With all the business logic completed, we can test live transcription with another phone call to the phone number we set up in Buy and configure a phone number.

Run the Java server
Expose the server via ngrok ngrok http 8080
Copy the ngrok forwarding URL (looks something like https://5e32-73-125-186-111.ngrok-free.app)
Update the Twilio webhook configuration for when a call comes in, it should look something like https://5e32-73-125-186-111.ngrok-free.app/twilio/webhooks/inbound-call. See Buy and configure a phone number if you need a refresher on how to do this.
Open PieSocket WebSocket Tester in Chrome browser.
Enter ws://localhost:8080/twilio/websocket/audio-stream for Location and and hit Connect.
Confirm the connection is successful, it should look like below:
Place a phone call to the purchased Twilio phone number. After the connection message plays, speak English like “I would like to buy a bicycle”. You should observe transcription output in both PieSocket and the Java console!

If you’re seeing live transcription output as you speak, congratulations, it’s working! You can continue speaking and see the live transcription stream output. It will end after 60 seconds have passed or the call has hung up (whichever happens first).

The output comes in two flavors depending on whether the result is final or not:

{"text":"like to buy a","confidence":0.0,"isFinal":false} is a non final result as indicate by "isFinal" being set to false.
{"text":"like to buy a bicycle","confidence":0.7173231,"isFinal":true} is a final result, and even has a confidence score associated with it.

The speech to text algorithm is constantly listening to speech input and waiting for it to end before producing a final result. Depending upon the application, it may be useful to have both outputs, or only use the final one.

Conclusion

We have created a Java web server that live transcribes phone calls with Twilio and Google Cloud Speech to Text. The server is able to handle incoming media streams from Twilio, stream these to Google Cloud Speech to Text, and finally stream the live transcription results over a WebSocket connection for an end user or application to use.

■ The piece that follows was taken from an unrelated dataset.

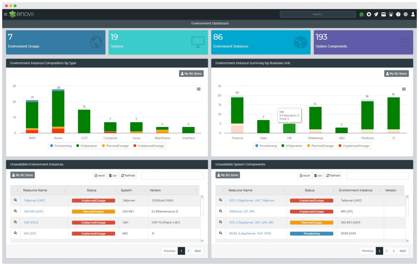
Task: Open the help question mark icon
Action: coord(398,14)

Nevertheless, there are still several key areas we did not address to make this system production ready. Each of these would be good follow-up projects to expand upon what we built:

Authenticate incoming media stream. The ingestion websocket is not secure. We need to prove that Twilio is sending in the audio bytes, otherwise a malicious actor could send in their own audio bytes!
Secure live transcription websocket output. The current implementation broadcasts all transcription results through a public and insecure websocket. We need to add security to make sure only authorized users (e.g. those on the call) can see the live transcription output.
Scalability. Because websockets are stateful, it can be non-trivial to scale the WebSockets server. See this Ably article on why this is challenging.
Handling multiple speakers or channels. The current system simple transcribes all audio bytes into a single transcription output. Twilio provides some metadata to help distinguish audio from either speaker on the phone call. This way we can distinguish between who said what when (e.g. a form of speaker diarization).

Have thoughts on how to improve this or scale it for production, or need help getting the demo working? Please leave a comment and I’d be happy to discuss more with you!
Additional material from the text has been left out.